# Discrete Laplacian of Gaussian (LoG)

In Image processing, one often uses the discrete Laplacian of Gaussian (LoG) to do edge detection with

$LoG(x,y) = -\frac{1}{\pi \sigma^4}[1-\frac{x^2+y^2}{2\sigma^2}]\cdot e^{-\frac{x^2+y^2}{2\sigma^2}}$

Various sources here, here or here give discrete Kernels of the LoG to be convoluted with the input image to yield the filtered version. However, I do not understand the derivation of this Kernel from the function.

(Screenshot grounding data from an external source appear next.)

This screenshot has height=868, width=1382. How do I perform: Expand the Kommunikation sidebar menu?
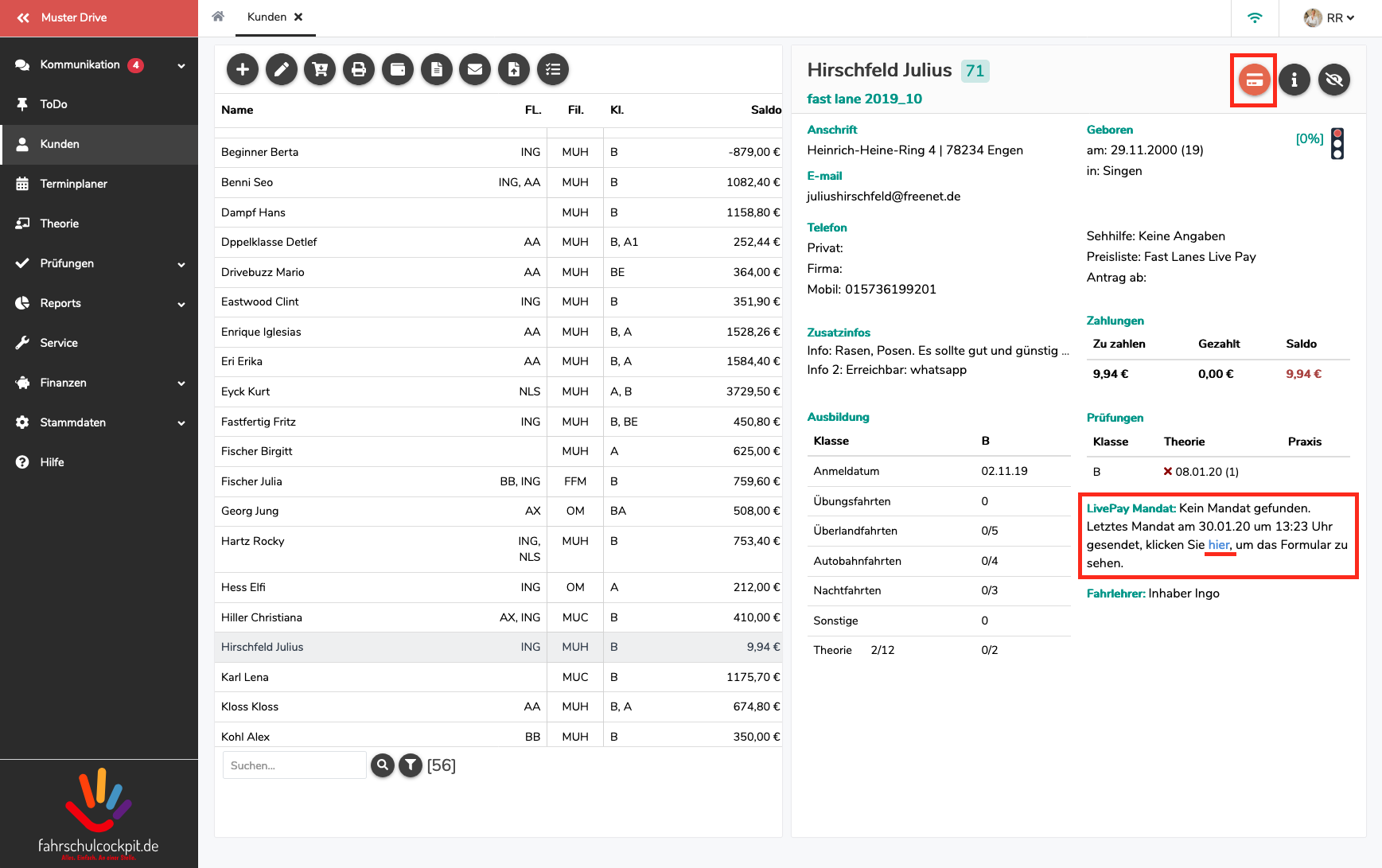[x=181, y=65]
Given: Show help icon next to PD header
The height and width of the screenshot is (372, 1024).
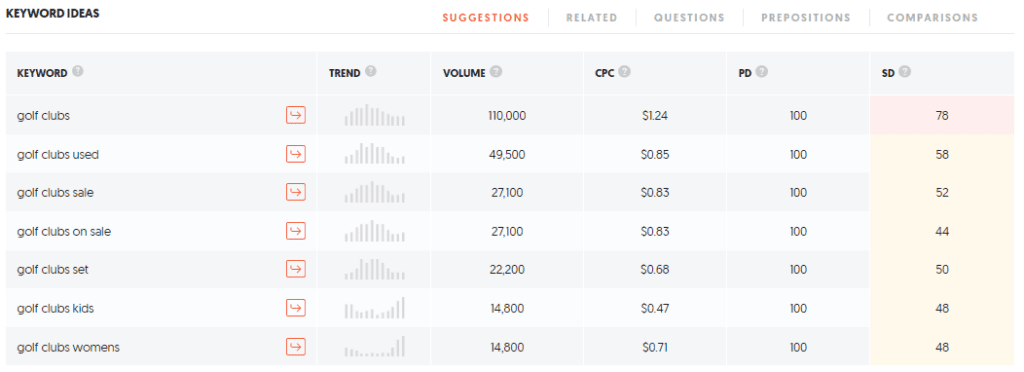Looking at the screenshot, I should tap(761, 72).
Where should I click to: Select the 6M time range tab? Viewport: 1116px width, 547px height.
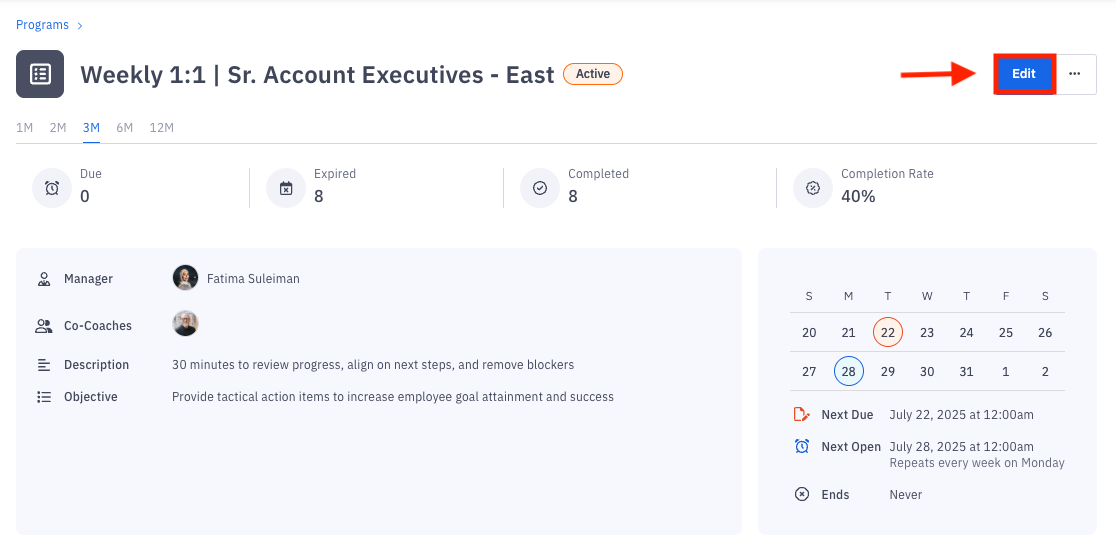124,127
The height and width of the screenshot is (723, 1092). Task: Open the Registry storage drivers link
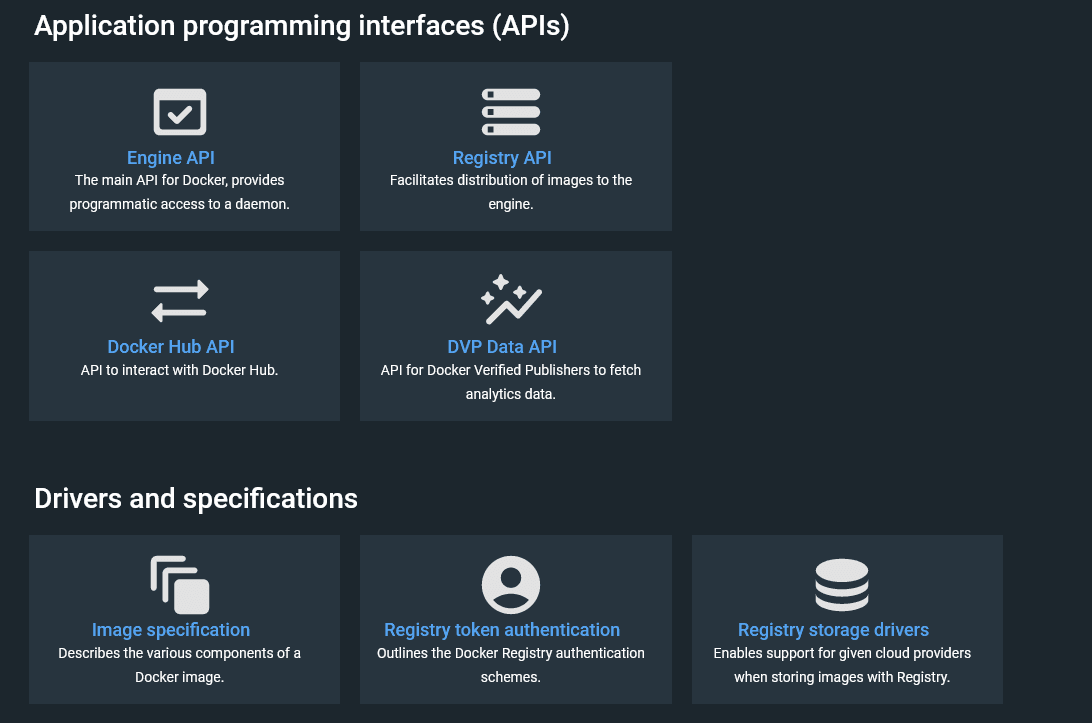(x=833, y=630)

One possible Kernel for $\sigma = 1.4$ is

$K = \begin{bmatrix}0.0& 1.0& 1.0& 2.0& 2.0& 2.0& 1.0& 1.0& 0.0\\ 1.0& 2.0& 4.0& 5.0& 5.0& 5.0& 4.0& 2.0& 1.0\\ 1.0& 4.0& 5.0& 3.0& 0.0& 3.0& 5.0& 4.0& 1.0\\ 2.0& 5.0& 3.0& -12.0& -24.0& -12.0& 3.0& 5.0& 2.0\\ 2.0& 5.0& 0.0& -24.0& -40.0& -24.0& 0.0& 5.0& 2.0\\ 2.0& 5.0& 3.0& -12.0& -24.0& -12.0& 3.0& 5.0& 2.0\\ 1.0& 4.0& 5.0& 3.0& 0.0& 3.0& 5.0& 4.0& 1.0\\ 1.0& 2.0& 4.0& 5.0& 5.0& 5.0& 4.0& 2.0& 1.0\\ 0.0& 1.0& 1.0& 2.0& 2.0& 2.0& 1.0& 1.0& 0.0\end{bmatrix}$

My question is, how these discrete Kernels are derived from the $LoG(x,y)$ function. Is there any scaling factor involved? Is it an integration over the discrete pixel area?

My calculated values for the central point (-40.0) are:

$LoG(0,0) \approx -0.1624$

and

$\iint\limits_{-0.5}^{0.5}{LoG(x,y)} dx dy \approx -0.0761$

The answer is scaling. The matrix $K$ is simply a $n\times n$ matrix with $n$ being odd and
$K(i,j)=LoG(i-\frac{n-1}{2},j-\frac{n-1}{2})$.